Data excerpted from a collection:
════
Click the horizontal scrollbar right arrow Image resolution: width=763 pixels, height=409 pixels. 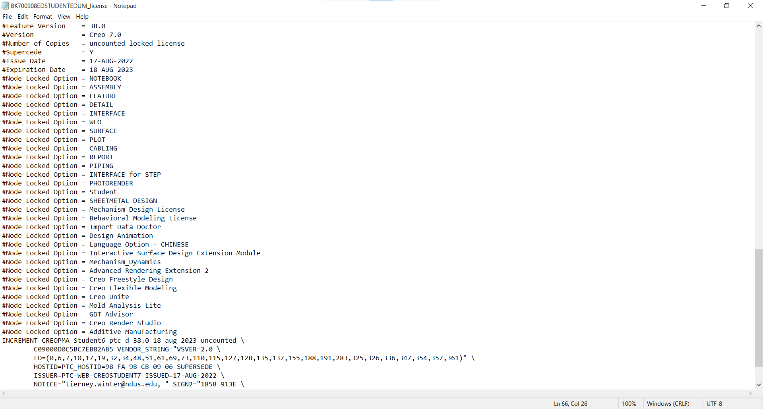[750, 393]
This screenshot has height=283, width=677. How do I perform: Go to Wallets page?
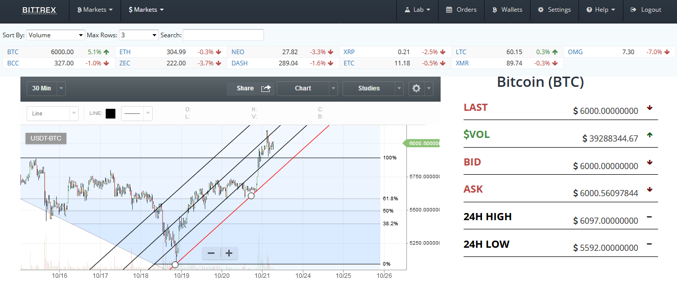507,10
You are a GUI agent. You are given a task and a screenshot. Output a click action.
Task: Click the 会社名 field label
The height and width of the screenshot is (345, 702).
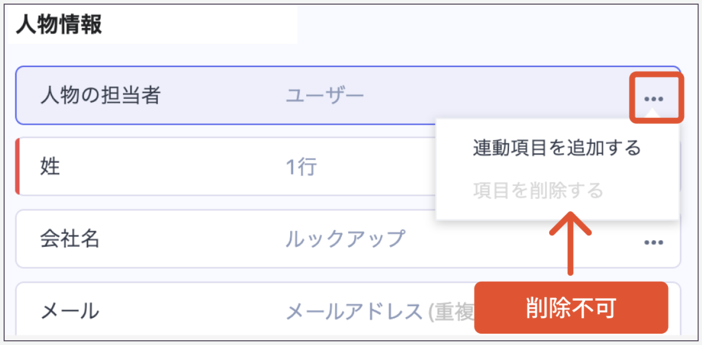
════
## TASK INSTRUCTIONS
Could you transcribe the stretch from the line containing "You are a GUI" through the end of the data, leaving the picture out of your answer?

## TASK RESPONSE
You are a GUI agent. You are given a task and a screenshot. Output a click action.
Task: Click the 会社名 field label
The height and width of the screenshot is (345, 702).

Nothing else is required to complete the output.